* **WHAT TO DO**
Only these lines of the data below are wanted: the one with "This screenshot has width=1568, height=351.", the one with "Image resolution: width=664", and any lines between them, each repeated exactly.

* **SOURCE MATERIAL**
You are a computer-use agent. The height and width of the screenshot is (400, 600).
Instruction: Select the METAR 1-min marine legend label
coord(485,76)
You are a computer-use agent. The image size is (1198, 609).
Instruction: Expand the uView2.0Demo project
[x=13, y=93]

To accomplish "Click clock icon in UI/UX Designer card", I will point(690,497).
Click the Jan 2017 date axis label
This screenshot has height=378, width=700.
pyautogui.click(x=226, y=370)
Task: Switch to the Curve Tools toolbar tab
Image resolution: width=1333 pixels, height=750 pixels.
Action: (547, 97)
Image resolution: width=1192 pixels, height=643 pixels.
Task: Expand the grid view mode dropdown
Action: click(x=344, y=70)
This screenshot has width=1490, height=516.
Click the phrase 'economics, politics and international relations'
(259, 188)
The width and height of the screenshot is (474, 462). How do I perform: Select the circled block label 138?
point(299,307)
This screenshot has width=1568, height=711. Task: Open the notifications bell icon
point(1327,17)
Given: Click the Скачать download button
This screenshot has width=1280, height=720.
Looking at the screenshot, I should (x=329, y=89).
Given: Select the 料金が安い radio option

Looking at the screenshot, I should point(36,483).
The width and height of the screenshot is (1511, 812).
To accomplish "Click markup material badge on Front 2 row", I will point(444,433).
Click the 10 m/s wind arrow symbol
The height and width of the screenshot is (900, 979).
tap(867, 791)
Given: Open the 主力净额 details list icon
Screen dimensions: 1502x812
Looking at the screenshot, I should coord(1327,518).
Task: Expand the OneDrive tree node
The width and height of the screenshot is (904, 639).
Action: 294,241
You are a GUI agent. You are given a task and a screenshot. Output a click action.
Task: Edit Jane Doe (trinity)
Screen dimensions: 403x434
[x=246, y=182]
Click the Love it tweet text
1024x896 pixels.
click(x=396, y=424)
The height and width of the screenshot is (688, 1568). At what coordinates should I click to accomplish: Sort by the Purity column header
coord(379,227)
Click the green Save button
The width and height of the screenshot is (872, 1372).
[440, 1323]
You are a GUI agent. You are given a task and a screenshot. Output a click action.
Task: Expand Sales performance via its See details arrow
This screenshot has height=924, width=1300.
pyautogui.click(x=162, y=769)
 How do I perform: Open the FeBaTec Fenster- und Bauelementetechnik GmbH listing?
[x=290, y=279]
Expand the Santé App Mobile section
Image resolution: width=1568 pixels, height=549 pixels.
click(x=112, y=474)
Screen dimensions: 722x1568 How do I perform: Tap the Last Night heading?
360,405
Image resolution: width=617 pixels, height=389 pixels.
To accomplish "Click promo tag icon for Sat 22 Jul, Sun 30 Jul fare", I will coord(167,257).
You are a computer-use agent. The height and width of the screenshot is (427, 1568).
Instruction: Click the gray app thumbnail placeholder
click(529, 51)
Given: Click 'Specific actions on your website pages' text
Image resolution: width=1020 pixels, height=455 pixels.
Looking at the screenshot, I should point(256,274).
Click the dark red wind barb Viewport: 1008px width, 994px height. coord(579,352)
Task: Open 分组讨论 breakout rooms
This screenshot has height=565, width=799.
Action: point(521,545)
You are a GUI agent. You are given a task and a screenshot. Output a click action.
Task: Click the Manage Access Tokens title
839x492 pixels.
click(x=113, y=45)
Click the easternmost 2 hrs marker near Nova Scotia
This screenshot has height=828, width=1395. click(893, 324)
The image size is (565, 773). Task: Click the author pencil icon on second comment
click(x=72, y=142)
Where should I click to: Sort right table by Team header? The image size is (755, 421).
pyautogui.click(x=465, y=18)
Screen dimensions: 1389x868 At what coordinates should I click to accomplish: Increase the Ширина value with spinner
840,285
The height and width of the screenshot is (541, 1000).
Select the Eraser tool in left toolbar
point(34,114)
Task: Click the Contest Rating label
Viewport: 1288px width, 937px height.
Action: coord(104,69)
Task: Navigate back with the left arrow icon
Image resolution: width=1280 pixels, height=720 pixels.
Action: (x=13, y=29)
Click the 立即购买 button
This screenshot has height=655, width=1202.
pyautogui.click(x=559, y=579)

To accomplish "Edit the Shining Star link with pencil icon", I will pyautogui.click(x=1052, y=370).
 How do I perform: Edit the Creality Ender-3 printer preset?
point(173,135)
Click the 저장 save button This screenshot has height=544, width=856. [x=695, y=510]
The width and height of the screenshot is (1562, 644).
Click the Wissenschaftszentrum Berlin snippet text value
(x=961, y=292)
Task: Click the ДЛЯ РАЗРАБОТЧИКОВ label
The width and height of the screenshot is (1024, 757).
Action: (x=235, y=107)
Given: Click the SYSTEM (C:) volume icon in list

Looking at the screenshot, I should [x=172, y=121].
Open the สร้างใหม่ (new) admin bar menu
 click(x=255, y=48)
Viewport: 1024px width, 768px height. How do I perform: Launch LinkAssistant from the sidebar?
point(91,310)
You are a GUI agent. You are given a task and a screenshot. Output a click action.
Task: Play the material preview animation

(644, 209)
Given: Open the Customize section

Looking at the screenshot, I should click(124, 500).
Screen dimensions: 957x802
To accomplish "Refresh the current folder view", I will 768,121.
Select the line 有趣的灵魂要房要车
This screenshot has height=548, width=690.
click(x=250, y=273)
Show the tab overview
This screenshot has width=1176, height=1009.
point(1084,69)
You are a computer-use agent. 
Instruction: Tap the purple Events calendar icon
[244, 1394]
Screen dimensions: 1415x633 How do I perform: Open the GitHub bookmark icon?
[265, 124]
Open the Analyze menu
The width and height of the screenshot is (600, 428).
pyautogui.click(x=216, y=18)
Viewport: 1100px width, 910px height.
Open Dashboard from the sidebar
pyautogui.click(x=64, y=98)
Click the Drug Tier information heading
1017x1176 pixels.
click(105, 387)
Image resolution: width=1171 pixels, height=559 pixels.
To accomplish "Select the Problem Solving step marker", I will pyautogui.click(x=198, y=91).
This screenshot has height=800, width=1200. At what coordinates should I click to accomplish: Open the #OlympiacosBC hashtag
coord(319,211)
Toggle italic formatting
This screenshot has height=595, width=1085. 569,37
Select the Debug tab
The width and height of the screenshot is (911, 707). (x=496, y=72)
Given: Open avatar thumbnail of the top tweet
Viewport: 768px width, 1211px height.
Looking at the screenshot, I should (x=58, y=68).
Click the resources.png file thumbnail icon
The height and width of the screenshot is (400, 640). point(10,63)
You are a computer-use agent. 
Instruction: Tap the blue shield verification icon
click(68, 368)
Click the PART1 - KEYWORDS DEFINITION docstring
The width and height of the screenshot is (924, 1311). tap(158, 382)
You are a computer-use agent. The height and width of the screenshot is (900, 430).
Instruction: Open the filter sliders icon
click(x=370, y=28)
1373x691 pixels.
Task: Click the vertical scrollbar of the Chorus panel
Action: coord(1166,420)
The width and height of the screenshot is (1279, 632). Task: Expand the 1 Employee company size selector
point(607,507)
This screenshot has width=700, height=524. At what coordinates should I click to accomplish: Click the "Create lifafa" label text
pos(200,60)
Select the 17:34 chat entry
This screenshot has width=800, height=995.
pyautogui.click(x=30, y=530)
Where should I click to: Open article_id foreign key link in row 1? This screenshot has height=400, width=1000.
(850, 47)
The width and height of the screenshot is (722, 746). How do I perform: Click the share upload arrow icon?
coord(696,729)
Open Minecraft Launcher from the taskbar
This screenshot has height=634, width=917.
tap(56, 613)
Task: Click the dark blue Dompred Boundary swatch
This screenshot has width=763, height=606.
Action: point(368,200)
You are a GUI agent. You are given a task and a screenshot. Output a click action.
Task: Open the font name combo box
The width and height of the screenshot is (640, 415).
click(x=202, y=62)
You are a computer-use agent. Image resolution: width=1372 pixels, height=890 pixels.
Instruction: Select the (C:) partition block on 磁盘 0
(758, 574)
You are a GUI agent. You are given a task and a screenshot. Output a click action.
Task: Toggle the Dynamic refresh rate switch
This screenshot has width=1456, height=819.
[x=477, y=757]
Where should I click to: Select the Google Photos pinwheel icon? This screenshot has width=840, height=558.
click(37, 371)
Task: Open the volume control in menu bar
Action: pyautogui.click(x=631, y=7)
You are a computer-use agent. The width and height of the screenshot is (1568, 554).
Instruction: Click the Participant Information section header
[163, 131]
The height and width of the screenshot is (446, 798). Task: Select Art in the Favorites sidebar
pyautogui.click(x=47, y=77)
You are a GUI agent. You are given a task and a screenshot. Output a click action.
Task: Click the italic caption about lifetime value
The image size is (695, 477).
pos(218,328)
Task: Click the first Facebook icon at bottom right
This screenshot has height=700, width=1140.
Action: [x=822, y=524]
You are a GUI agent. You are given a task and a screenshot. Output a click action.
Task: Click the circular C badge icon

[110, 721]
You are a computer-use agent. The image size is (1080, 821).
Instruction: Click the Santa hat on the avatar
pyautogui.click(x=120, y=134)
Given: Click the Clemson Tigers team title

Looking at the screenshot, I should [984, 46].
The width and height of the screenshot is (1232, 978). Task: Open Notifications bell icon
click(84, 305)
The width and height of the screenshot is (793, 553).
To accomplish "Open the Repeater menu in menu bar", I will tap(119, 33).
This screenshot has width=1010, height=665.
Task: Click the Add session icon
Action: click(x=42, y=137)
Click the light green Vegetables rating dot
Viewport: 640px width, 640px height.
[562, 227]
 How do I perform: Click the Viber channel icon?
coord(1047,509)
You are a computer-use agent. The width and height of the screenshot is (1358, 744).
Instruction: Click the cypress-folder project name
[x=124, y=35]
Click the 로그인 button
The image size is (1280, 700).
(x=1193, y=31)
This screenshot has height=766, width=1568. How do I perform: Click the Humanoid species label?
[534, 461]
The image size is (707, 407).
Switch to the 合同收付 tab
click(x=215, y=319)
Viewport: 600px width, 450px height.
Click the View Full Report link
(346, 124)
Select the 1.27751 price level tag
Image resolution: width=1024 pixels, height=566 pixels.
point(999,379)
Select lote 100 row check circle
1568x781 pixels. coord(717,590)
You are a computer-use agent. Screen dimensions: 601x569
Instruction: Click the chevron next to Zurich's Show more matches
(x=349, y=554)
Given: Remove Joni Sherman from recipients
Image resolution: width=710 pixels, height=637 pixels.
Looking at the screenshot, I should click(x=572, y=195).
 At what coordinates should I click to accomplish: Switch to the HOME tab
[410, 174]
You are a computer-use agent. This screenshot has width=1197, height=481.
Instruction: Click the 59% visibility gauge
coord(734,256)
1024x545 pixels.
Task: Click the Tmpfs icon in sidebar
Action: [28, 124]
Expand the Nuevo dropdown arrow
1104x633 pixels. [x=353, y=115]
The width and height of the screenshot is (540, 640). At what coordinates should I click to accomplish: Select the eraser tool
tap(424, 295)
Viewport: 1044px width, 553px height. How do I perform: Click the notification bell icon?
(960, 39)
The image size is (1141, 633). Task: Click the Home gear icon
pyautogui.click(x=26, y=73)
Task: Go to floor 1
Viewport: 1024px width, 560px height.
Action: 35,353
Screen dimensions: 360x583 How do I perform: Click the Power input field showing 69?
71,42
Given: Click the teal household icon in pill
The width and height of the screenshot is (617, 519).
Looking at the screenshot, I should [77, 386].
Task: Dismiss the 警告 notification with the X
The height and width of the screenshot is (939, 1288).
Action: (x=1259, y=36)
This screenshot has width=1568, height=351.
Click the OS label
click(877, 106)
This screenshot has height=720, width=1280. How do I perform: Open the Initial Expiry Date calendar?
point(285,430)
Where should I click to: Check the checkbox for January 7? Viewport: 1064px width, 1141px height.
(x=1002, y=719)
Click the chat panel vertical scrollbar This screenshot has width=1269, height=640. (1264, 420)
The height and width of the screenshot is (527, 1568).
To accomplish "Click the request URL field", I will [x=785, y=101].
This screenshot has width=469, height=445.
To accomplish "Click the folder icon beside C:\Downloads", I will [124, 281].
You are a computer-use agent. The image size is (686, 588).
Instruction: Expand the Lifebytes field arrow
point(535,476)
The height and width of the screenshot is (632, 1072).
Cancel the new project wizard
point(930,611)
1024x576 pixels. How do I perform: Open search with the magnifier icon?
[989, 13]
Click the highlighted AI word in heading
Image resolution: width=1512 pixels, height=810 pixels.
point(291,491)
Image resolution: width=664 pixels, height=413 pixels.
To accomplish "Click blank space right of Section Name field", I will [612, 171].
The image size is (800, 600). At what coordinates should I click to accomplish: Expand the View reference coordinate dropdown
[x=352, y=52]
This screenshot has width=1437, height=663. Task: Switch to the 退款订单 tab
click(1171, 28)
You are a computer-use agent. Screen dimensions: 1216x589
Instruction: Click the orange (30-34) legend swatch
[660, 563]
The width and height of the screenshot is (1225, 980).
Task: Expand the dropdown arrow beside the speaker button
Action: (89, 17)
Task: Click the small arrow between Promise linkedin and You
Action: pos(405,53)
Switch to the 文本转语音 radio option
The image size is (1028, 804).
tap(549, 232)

* **ANSWER TO THIS TASK**
This screenshot has width=1568, height=351.
Click the OS label
click(877, 106)
This screenshot has height=720, width=1280. How do I perform: Open the Initial Expiry Date calendar?
point(285,430)
Where should I click to: Check the checkbox for January 7? Viewport: 1064px width, 1141px height.
(x=1002, y=719)
Click the chat panel vertical scrollbar This screenshot has width=1269, height=640. (1264, 420)
The height and width of the screenshot is (527, 1568).
To accomplish "Click the request URL field", I will [x=785, y=101].
This screenshot has width=469, height=445.
To accomplish "Click the folder icon beside C:\Downloads", I will [124, 281].
You are a computer-use agent. The image size is (686, 588).
Instruction: Expand the Lifebytes field arrow
point(535,476)
The height and width of the screenshot is (632, 1072).
Cancel the new project wizard
point(930,611)
1024x576 pixels. How do I perform: Open search with the magnifier icon?
[989, 13]
Click the highlighted AI word in heading
Image resolution: width=1512 pixels, height=810 pixels.
point(291,491)
Image resolution: width=664 pixels, height=413 pixels.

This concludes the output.